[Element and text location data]
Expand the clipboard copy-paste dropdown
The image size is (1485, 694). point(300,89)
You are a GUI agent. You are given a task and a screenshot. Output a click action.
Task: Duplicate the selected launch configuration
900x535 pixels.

**The task:**
Transcribe the lines above word for word, reproducing each one as it appears.

**The solution:**
Expand the clipboard copy-paste dropdown
The image size is (1485, 694). point(300,89)
You are a GUI agent. You are given a task and a screenshot. Output a click action.
Task: Duplicate the selected launch configuration
900x535 pixels.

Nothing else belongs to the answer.